Ohm's Law strikes again. There are also eddy currents in the copper that generate heat. RF doesn't behave as nicely as DC. Then there is radiant heating from the melting metal in the crucible.

There's always using Silver tubing . A heavy Silver plate might help .8)


----------



## Platdigger

Irons, they use copper for this ....all the time. It is the "only" thing I have ever heard of being used for indution heating in fact.
Randy


----------



## Absolutsecurity

NICE WORK Steve!!!!!!!!

That looks like some top notch work! 

Would you have any interest in making a working unit or kit for sale?

Just a thought - I know I would be interested and others might be as well!
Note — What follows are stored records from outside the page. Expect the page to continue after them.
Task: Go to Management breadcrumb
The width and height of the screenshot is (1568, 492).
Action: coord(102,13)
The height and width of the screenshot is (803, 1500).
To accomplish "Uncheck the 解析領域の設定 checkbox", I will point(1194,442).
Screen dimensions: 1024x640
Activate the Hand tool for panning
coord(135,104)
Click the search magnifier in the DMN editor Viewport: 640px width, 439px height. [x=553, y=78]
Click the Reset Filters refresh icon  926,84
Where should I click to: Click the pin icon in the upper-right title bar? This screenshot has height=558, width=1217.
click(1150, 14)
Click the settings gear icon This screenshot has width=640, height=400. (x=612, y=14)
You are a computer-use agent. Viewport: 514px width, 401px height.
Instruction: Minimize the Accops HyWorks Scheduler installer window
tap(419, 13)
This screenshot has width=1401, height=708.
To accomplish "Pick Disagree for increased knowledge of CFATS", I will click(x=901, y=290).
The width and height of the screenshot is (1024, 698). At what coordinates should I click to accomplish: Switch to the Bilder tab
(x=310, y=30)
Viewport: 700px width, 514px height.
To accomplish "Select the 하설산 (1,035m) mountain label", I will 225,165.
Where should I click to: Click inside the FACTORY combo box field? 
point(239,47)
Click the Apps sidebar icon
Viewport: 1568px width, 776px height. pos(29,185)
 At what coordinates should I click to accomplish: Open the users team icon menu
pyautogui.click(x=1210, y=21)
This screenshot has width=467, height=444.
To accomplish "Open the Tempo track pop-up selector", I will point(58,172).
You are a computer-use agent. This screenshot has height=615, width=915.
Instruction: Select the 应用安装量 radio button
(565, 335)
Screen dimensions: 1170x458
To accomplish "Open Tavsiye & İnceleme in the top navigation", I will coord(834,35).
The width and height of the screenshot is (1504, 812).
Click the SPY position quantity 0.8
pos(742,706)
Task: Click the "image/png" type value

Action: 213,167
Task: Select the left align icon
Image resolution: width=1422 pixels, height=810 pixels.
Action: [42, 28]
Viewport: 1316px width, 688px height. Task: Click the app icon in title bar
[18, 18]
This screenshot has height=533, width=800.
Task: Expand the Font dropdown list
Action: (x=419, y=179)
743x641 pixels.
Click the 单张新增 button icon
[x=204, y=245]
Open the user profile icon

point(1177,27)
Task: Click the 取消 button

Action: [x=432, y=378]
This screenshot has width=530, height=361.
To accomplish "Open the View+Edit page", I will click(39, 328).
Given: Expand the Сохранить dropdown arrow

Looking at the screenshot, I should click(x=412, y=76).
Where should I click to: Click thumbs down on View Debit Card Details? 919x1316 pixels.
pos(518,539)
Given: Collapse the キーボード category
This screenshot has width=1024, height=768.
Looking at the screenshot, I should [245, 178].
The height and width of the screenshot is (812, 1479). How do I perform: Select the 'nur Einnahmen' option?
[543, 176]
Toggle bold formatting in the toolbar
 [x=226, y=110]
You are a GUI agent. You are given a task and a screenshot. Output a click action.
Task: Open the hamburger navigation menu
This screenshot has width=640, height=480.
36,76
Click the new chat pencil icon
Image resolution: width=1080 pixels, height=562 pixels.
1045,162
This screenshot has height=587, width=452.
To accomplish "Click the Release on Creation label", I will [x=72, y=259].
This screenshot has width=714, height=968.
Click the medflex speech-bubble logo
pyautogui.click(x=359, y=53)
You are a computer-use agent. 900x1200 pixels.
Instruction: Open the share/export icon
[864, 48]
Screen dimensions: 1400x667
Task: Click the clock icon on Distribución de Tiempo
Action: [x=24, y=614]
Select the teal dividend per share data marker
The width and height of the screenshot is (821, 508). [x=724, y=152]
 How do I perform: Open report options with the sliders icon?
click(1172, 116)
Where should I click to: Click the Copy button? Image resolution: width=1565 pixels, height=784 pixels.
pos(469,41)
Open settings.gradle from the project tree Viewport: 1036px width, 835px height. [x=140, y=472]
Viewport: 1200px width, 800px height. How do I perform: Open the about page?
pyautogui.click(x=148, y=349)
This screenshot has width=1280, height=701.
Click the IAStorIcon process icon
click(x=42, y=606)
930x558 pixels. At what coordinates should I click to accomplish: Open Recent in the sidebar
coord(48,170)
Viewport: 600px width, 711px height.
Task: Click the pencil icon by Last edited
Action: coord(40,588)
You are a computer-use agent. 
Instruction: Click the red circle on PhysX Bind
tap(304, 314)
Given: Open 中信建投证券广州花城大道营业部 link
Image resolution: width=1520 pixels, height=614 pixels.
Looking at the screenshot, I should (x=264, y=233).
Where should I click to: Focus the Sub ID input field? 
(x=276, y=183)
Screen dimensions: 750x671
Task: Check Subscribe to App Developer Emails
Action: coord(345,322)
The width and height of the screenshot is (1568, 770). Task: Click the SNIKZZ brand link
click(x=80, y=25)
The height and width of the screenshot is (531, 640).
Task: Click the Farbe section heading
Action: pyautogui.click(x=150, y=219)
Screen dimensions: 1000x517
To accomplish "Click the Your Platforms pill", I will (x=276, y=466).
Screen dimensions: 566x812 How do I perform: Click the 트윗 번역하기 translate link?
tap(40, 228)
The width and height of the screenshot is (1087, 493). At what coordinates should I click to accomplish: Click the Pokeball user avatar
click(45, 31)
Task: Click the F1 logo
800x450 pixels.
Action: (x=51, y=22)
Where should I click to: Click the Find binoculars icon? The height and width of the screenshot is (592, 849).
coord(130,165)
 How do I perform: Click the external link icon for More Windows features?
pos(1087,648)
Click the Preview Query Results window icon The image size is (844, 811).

A kit would be nice - then all the parts would be there and it would just be like the 1000 other projects that I cant get time to complete around here!! LOL!

Glynn


----------



## Irons

Platdigger said:


> Irons, they use copper for this ....all the time. It is the "only" thing I have ever heard of being used for indution heating in fact.
> Randy



No doubt copper is used. I just brought up Silver because it has a lower resistance than Copper.

If they were both the same cost, silver might be a better choice. It would make a more efficient tank circuit. The choice in capacitors would also make a difference.


----------



## lazersteve

Irons,

The tank caps are the most expensive part of this project. I got two of them shipped for a cool $249.

Steve


----------



## Platdigger

I am sure I can get all the parts together. Now, if I can just get someone to put it together for me....yea.

I am a pretty good welder, but never was much for soldering. Perhaps if I just got someone to put the circut board together.


----------



## lazersteve

All,

I've ordered enough parts to build at least 10 of the low voltage circuit boards. If anyone wants one built let me know I'll get a price and post them on my website.

Steve


----------



## Lou

I'd be interested in buying a complete unit or kit after I see a video of you melting Pd or Pt with it.


----------



## aflacglobal

Lou said:


> I'd be interested in buying a complete unit or kit after I see a video of you melting Pd or Pt with it.



:lol: skeptics :lol:


----------



## Absolutsecurity

I would be interested in a complete unit also Steve or a kit with all the pieces there so I can sit down with my boy and build it together like a HeathKit type deal - I just know I dont have the time to go looking for all the pieces but I could buy complete or buy a kit to build!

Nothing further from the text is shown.